2

I am using Linq to Sql. Here is the code:

Dictionary<string, int> allResults;
using (var dc= new MyDataContext())
{
    dc.CommandTimeout = 0;
    allResults = dc.MyTable.ToDictionary(x => x.Text, x => x.Id);
}

it is ran on a 64 bit machine and the compilation is AnyCPU. It throws a System.OutOfMemoryException.

This accesses an SQL Server database. The Id field maps to an SQL Server int field, And the Text field maps to Text(nvarchar(max)) field. Running select COUNT(*) from TableName results in 1,173,623 records and running select sum(len(Text)) from TableName results in 48,915,031. Since int is a 32 bit integer, the ids should take only 4.69MB of space and the strings less than 1GB. So we are not even bumping against the 2GB/object limit.
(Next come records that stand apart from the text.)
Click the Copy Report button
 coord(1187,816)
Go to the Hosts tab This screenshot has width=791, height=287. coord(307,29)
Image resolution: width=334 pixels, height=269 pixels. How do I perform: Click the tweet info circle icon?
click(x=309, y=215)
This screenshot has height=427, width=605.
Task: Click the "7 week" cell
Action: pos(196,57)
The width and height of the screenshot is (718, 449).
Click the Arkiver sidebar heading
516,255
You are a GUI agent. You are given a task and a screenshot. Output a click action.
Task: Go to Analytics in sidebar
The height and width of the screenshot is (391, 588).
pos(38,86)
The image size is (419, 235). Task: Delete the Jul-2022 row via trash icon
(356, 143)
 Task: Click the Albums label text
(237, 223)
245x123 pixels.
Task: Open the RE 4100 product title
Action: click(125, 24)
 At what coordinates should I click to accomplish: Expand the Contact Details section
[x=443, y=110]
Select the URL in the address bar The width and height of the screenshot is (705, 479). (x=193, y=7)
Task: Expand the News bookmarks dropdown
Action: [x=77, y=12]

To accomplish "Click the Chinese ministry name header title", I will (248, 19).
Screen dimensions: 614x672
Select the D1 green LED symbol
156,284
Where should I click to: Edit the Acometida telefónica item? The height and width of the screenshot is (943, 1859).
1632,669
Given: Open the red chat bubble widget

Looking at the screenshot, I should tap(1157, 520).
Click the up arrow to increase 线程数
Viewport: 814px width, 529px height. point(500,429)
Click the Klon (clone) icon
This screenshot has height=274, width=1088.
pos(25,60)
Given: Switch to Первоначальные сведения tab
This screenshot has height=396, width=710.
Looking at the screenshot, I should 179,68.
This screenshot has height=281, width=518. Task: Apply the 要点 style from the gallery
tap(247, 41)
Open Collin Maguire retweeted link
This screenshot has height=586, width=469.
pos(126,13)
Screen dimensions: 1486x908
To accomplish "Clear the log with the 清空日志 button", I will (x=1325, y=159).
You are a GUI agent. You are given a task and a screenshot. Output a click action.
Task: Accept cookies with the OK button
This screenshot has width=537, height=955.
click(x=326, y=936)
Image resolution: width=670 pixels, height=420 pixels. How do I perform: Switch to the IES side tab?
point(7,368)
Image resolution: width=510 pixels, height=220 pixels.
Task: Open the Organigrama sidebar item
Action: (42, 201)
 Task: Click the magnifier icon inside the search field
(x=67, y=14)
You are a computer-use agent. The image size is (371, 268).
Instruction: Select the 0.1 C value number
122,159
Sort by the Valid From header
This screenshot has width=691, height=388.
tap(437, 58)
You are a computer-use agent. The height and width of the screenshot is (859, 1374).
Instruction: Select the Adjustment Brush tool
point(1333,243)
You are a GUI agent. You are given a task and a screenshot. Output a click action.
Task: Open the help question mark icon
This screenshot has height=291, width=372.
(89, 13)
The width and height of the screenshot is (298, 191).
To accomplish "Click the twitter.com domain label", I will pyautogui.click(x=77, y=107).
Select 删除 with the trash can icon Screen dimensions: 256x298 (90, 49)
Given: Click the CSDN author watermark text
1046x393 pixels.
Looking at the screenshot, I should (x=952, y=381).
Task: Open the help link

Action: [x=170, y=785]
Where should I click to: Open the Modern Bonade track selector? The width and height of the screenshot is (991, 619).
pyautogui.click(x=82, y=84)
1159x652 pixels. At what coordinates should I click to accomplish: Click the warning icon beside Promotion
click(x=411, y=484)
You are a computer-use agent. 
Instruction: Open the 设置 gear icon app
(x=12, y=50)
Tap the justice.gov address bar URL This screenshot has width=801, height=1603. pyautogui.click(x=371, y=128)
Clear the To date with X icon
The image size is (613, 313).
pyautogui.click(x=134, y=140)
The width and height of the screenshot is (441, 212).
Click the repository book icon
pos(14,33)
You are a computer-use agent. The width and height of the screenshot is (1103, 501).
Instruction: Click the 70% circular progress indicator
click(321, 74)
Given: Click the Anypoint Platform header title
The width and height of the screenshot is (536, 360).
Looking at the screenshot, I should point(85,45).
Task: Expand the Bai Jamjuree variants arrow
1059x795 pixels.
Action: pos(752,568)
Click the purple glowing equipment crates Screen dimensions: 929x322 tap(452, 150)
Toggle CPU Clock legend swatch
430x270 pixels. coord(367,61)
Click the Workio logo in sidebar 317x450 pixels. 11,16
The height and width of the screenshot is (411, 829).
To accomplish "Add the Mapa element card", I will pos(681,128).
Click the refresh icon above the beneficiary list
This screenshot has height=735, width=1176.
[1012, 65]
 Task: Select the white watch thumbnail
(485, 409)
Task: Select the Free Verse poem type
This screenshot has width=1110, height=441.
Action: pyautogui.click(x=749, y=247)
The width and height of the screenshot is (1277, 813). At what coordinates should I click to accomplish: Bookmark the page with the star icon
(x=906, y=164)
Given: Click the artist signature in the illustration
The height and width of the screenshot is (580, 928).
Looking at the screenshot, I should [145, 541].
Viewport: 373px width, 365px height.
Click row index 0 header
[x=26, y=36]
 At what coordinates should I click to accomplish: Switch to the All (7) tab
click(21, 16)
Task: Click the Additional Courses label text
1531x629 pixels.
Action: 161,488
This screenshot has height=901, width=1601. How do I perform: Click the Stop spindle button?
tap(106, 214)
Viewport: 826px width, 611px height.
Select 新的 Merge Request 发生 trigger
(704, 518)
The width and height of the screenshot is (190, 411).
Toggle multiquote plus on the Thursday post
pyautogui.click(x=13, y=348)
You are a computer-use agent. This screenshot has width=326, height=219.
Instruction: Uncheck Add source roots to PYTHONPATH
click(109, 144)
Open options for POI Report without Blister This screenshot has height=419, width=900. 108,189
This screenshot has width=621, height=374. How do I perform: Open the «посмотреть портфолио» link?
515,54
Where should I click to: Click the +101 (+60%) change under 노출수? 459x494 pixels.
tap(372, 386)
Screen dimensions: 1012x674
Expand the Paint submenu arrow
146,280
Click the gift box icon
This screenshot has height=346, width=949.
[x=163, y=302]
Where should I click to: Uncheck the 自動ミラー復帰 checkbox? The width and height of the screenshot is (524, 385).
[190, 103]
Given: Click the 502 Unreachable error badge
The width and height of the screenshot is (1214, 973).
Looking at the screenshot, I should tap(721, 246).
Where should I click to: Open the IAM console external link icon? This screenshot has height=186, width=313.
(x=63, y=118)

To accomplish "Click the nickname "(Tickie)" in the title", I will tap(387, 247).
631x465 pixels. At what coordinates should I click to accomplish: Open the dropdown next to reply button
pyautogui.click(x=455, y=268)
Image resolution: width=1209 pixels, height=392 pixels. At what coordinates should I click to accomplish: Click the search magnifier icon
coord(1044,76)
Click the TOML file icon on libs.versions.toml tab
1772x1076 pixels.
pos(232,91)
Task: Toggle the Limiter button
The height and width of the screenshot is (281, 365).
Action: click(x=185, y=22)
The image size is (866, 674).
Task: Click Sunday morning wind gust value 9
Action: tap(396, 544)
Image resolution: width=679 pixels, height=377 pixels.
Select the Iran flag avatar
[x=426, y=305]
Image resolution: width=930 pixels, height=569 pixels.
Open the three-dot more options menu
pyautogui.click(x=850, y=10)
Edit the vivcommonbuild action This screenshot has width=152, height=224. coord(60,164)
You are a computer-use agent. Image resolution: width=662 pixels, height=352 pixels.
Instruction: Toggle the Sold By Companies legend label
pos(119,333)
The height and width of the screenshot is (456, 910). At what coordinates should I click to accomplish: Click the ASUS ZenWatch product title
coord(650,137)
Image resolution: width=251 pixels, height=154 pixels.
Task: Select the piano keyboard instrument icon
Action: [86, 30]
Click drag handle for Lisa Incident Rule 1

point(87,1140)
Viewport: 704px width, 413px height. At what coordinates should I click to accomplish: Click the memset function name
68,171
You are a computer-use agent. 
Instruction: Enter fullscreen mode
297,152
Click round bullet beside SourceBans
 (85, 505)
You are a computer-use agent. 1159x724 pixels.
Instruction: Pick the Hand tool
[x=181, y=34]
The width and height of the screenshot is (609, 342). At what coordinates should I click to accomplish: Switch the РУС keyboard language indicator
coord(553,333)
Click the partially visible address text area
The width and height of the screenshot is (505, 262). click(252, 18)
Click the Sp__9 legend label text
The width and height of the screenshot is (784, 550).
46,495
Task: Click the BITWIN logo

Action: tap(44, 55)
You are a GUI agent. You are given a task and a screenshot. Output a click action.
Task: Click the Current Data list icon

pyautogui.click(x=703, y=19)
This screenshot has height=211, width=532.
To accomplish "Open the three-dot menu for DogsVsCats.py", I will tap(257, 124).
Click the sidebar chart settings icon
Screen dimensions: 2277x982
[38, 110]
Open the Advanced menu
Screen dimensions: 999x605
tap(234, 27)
I then change the code in this way:

Dictionary<string, int> allResults;
using (var dc = new MyDataContext())
{
   Dictionary<string, int> threeHundred;
   dc.CommandTimeout = 0;
   var tot = dc.MyTable.Count();
   allResults = new Dictionary<string, int>(tot);
   int skip = 0;
   int takeThis = 300000;
   while (skip < tot)
   {
      threeHundred = dc.MyTable.Skip(skip).Take(takeThis).ToDictionary(x => x.Text, x => x.Id);
      skip = skip + takeThis;
      allResults = allResults.Concat(threeHundred).ToDictionary(x => x.Key, x => x.Value);
      threeHundred = null;
      GC.Collect();
    }
}

I learn that garbage collaction here does not help and that the out of memory exception is thrown on the first line in the while loop once skip = 900,000.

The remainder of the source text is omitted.